Data to process section start
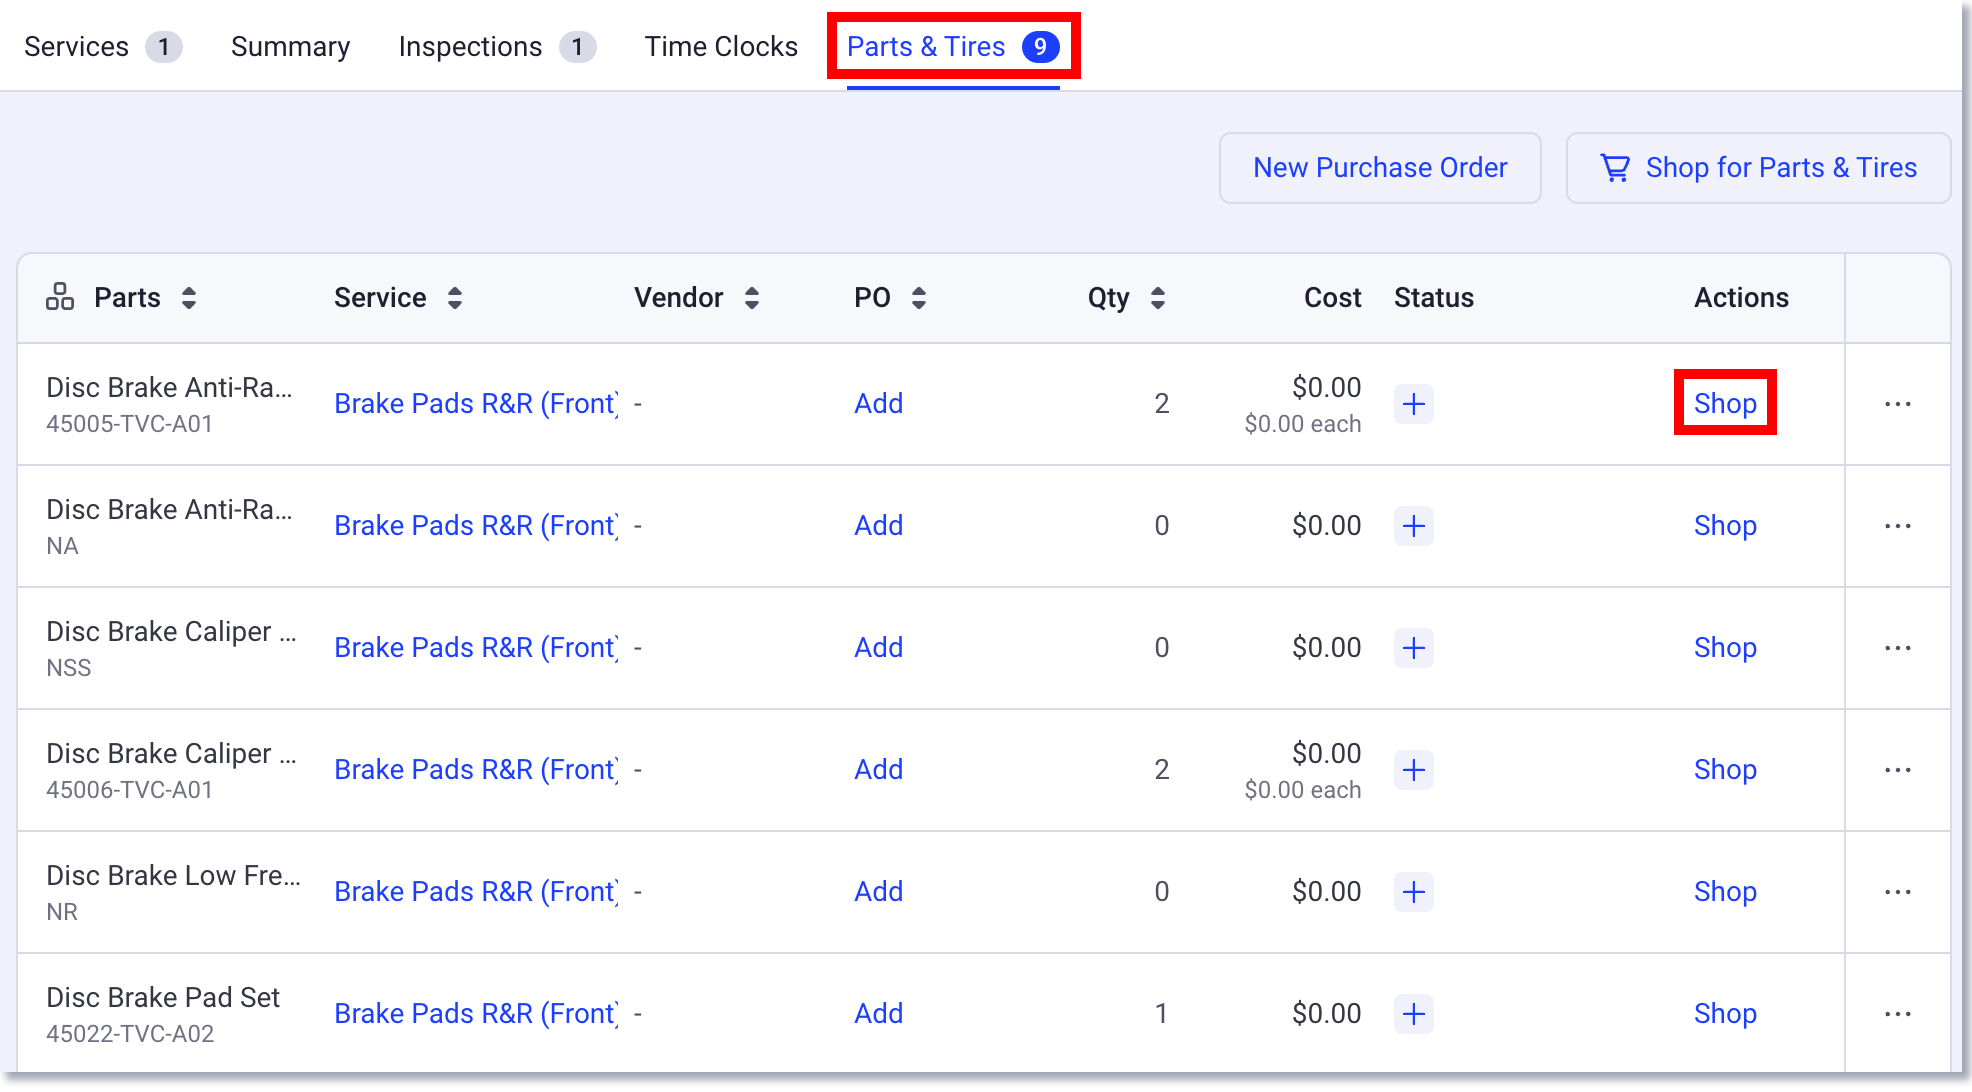Open the Time Clocks tab
This screenshot has width=1972, height=1092.
[x=721, y=46]
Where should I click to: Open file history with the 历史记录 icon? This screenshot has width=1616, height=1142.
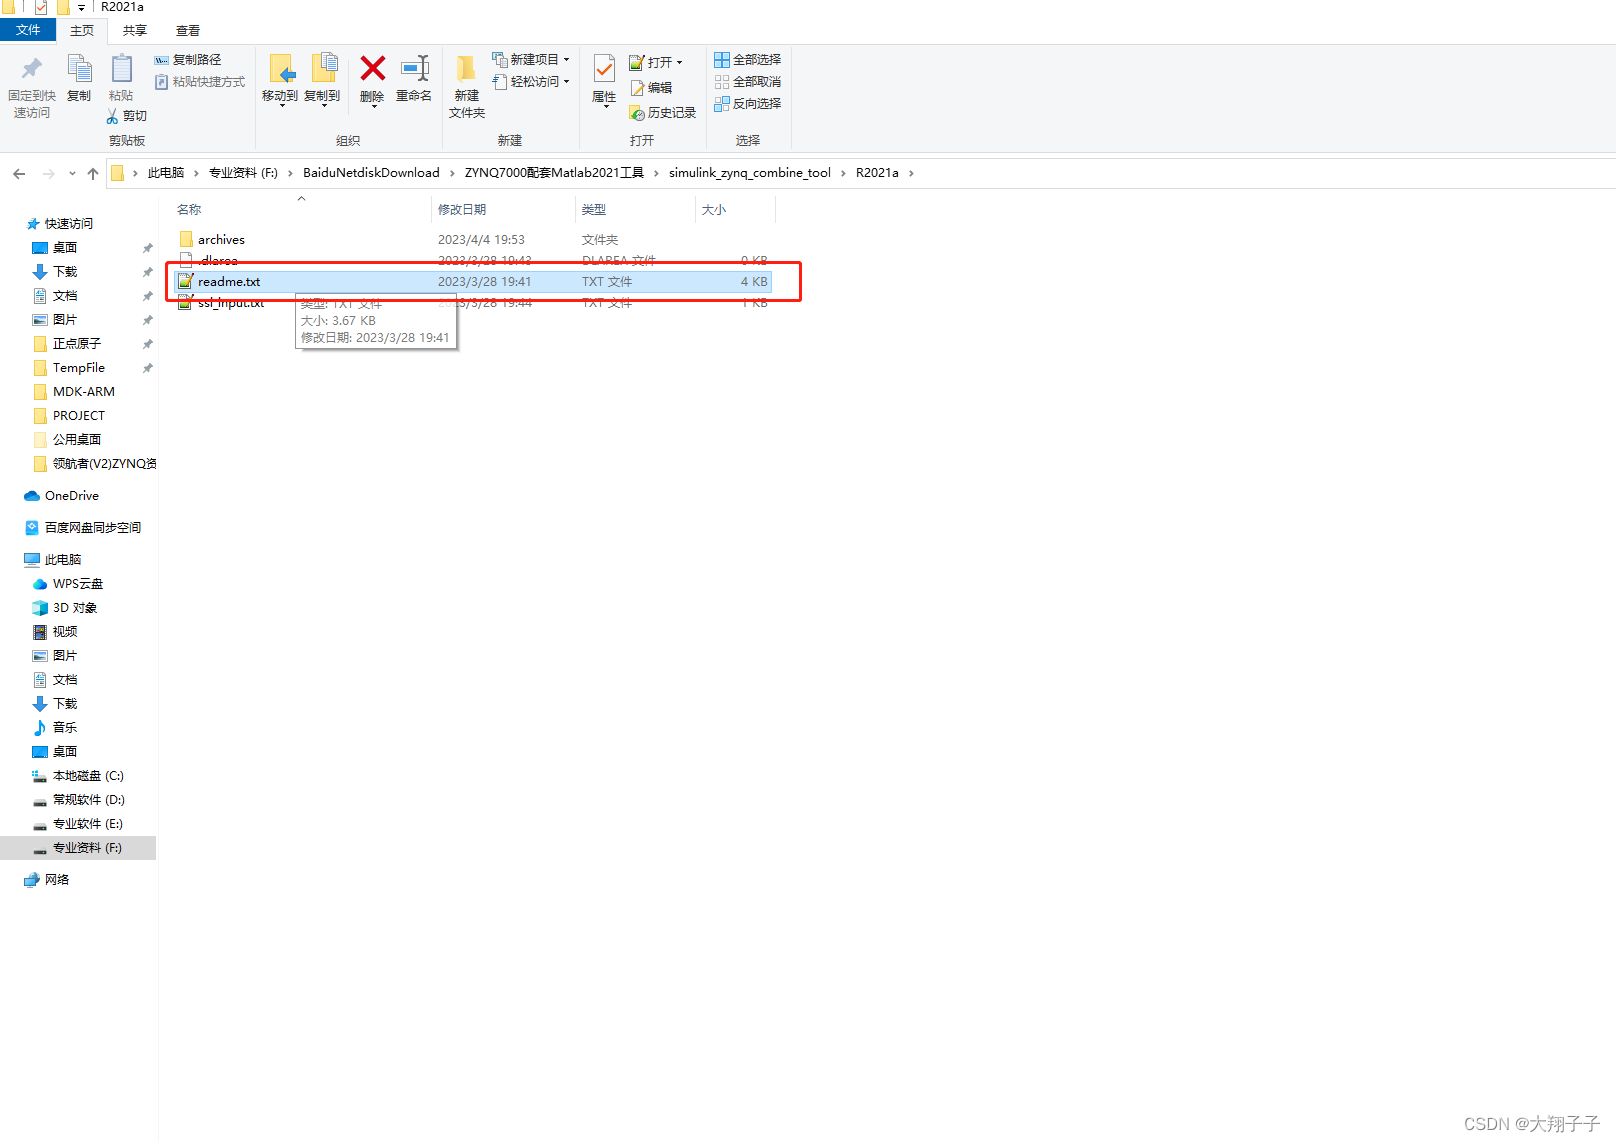tap(663, 112)

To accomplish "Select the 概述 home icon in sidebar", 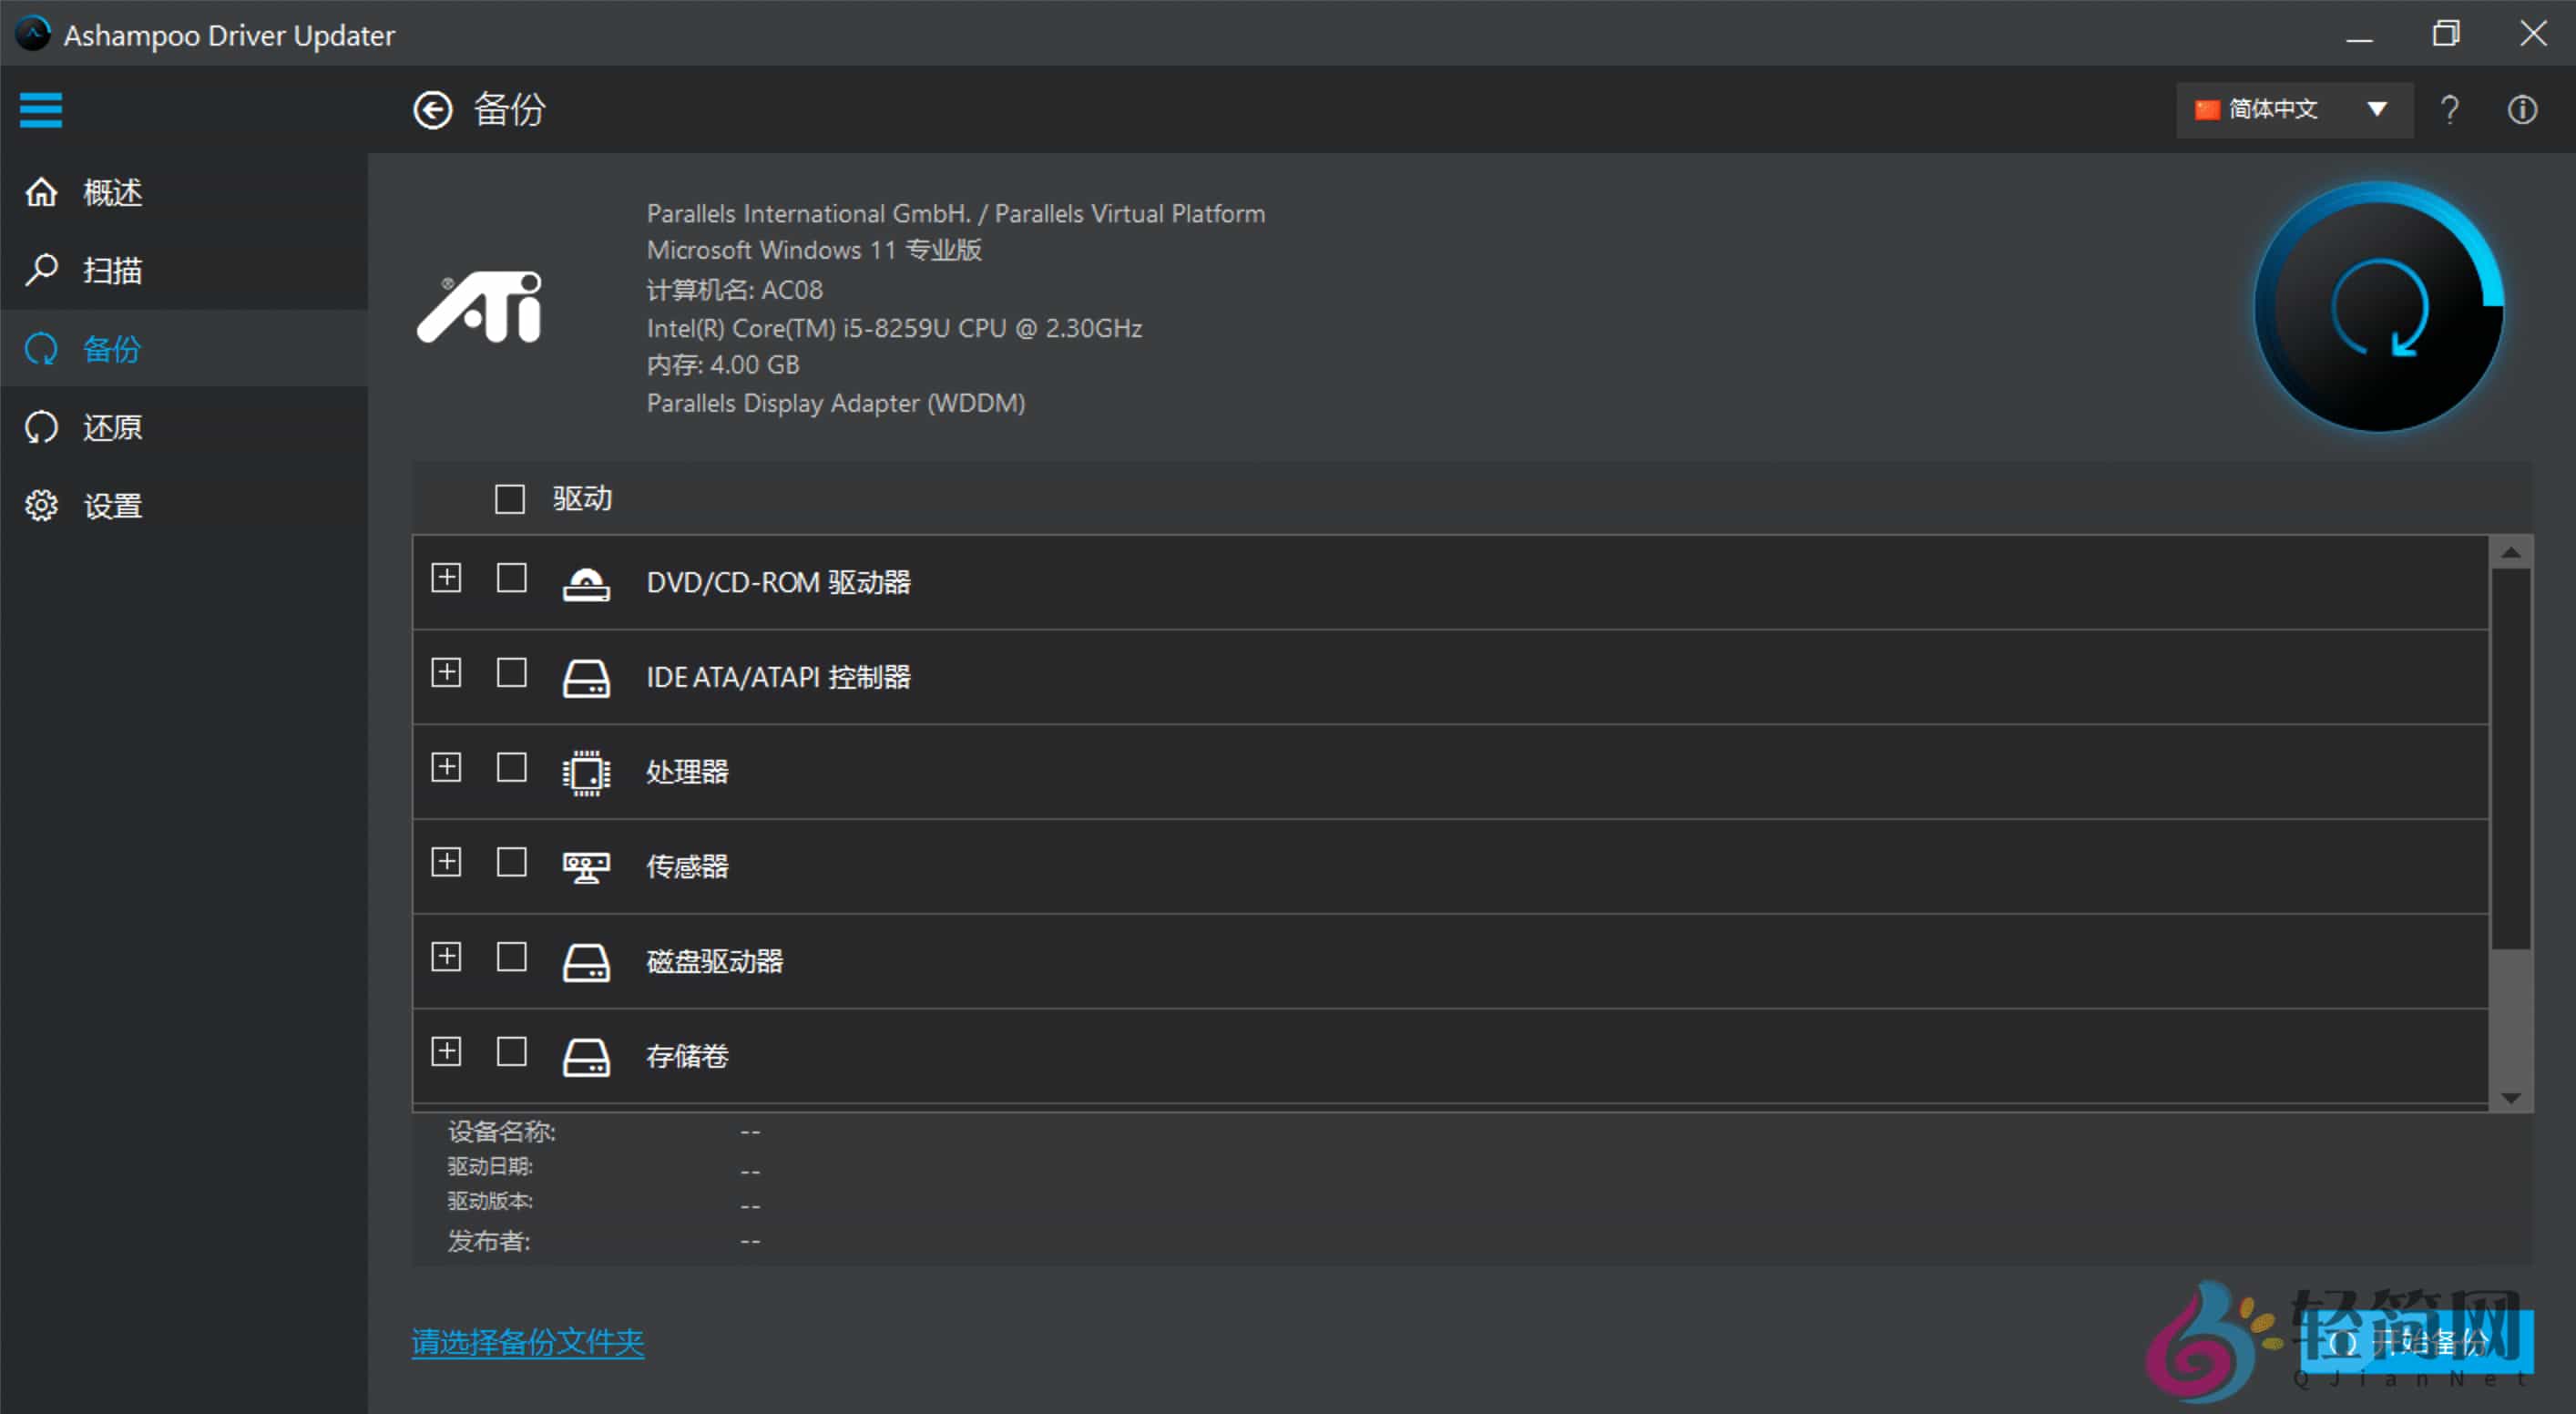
Data to process section end
:: Exercise instructions ::
Beginning with the line that contains "Where should I", reproduce every line through the end of the records above exactly, leaving pictures out.

:: Worked solution ::
Where should I click to: Open file history with the 历史记录 icon? This screenshot has width=1616, height=1142.
tap(663, 112)

To accomplish "Select the 概述 home icon in sidebar", 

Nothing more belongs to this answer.